Mengapa Kunon menatapnya?
Arsan tak pernah menyangka, bahkan dalam mimpi terliarnya sekalipun, bahwa wajahnya tampak buram dan tidak jelas di mata putranya.
“Ayah… Tidak, bukan apa-apa.”
Sosok ayahnya begitu kabur. Bagaimana dia bisa menggambarkannya?
Karena tidak tahu harus berkata apa, jawaban Kunon akhirnya menjadi sama samar-samarnya dengan citra ayahnya.
Kemudian, ketika ia bertanya kepada Iko apakah ayahnya tampan, Iko menjawab, “Dia mirip denganmu, tuan muda.” Kunon pun kecewa.
Jika mereka tampak mirip, Kunon berpikir ayahnya pasti seorang pria paruh baya yang biasa-biasa saja dan tidak istimewa.

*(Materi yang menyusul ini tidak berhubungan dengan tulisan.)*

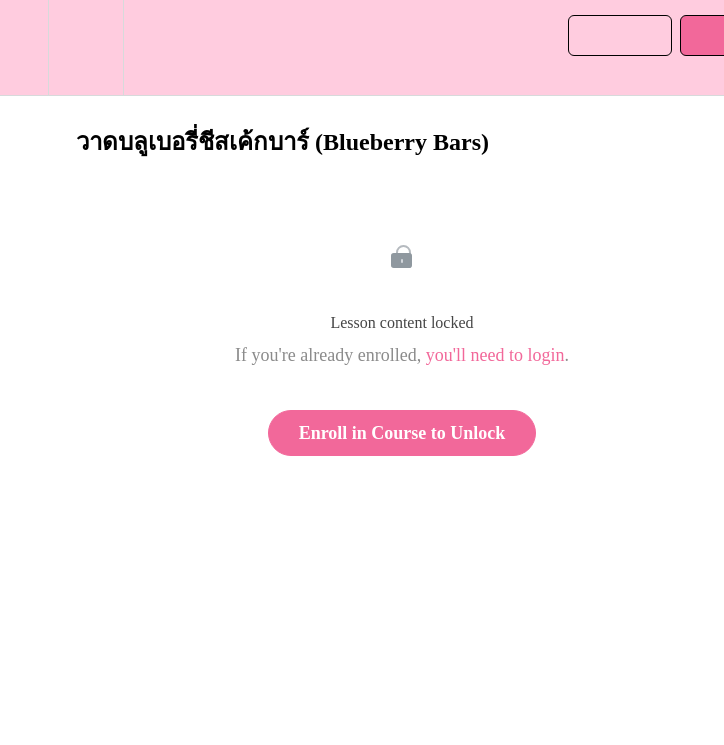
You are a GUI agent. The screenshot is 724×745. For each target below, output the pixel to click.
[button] (24, 47)
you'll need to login (495, 355)
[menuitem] (85, 47)
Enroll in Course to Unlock (402, 433)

Dia takut mengetahui apakah Arsan terlihat tampan dengan janggut, jadi dia tidak bertanya.
Saat ini, Kunon hanya pernah bertemu dengan empat orang lain: keluarganya dan Iko.
Jika ia membebani pikirannya lebih jauh lagi, ia akan menderita sakit kepala hebat.Jika dia ingin melihat hal lain, dia perlu mengistirahatkan otaknya.

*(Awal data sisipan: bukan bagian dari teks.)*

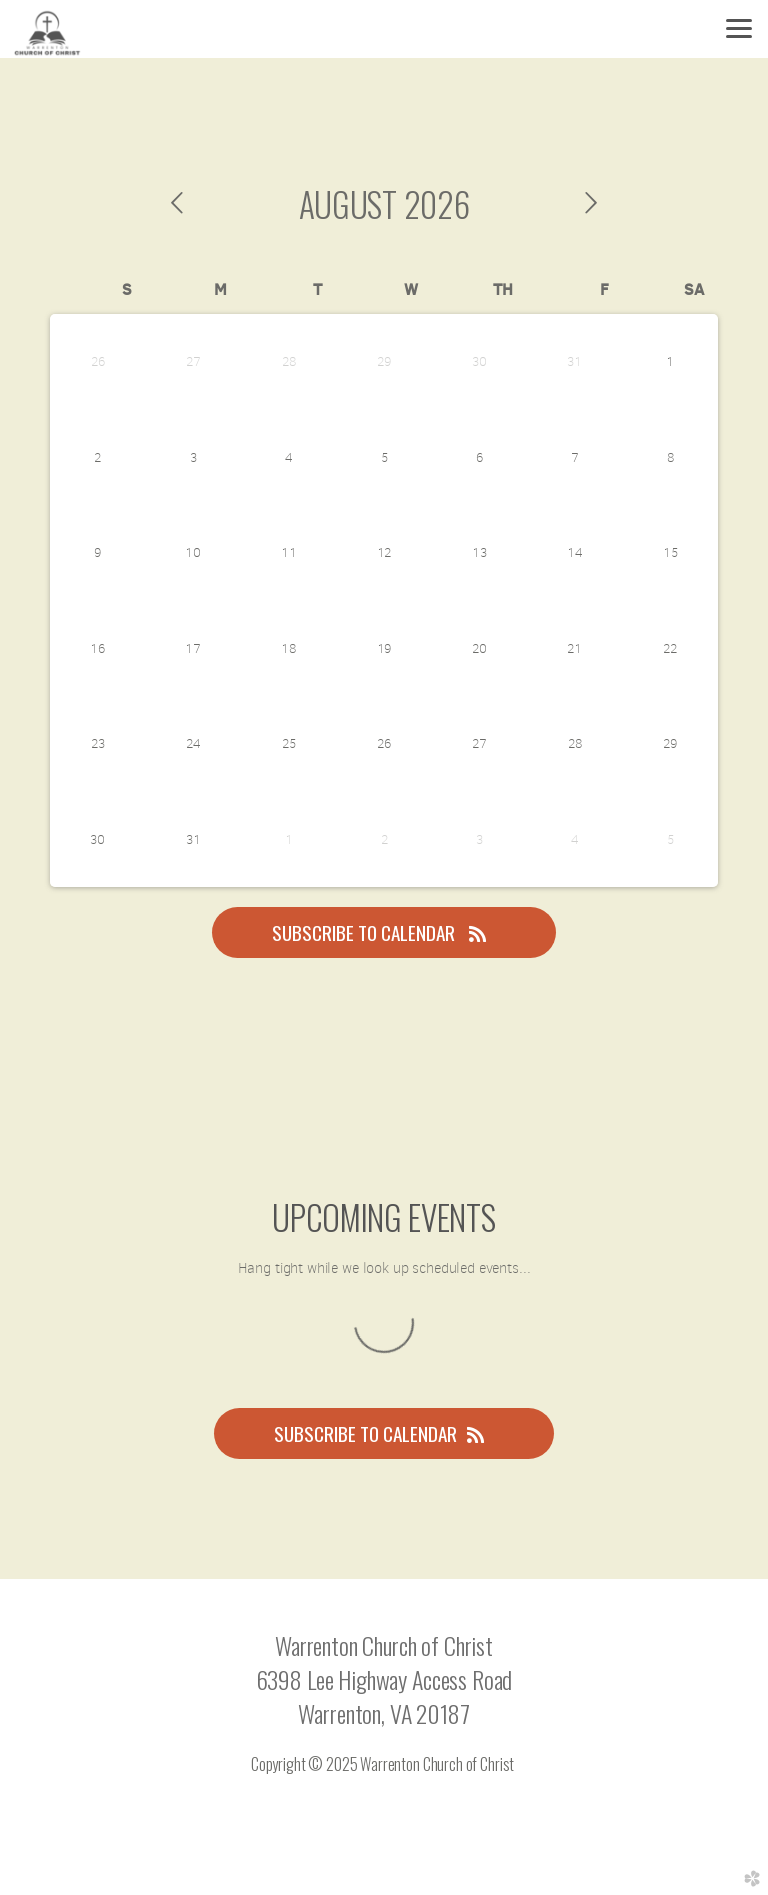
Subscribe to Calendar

Malam itu, keluarga Gurion makan malam bersama untuk pertama kalinya setelah sekian lama.
Semua orang merayakan terwujudnya mimpi Kunon: ayahnya yang tampak buram, ibunya dengan mata yang berbeda warna, dan kakak laki-lakinya yang bersayap. Mereka semua bergabung dengan Kunon dan kepiting raksasa yang berdiri di belakangnya.
Pasti terlihat seperti sekelompok makhluk fantastis dan menakutkan yang sedang berpesta bersama.
Namun, hanya Kunon yang tahu hal itu.
Bagi penyihir muda itu, masalahnya muncul lagi dari satu masalah ke masalah lain.
Ia akhirnya bisa melihat, tetapi ia tidak bisa menikmatinya sepenuhnya.
Dalam situasi seperti ini, sebaiknya berkonsultasi dengan mentor. Gurunya mungkin memiliki gambaran tentang apa yang sedang terjadi, tetapi bahkan jika tidak, itu tidak masalah.
Kunon ingin menceritakan kepada seseorang tentang apa yang dilihatnya. Dia ingin mendengar pendapat lain. Lebih dari segalanya, dia hanya perlu mengungkapkan kebenaran yang selama ini dipendamnya.
Setelah makan malam, dia kembali ke rumah terpisah itu dan mengambil sebuah pena.
Kunon hendak menulis surat kepada Zeonly. Sudah sekitar empat bulan sejak terakhir kali mereka bertemu.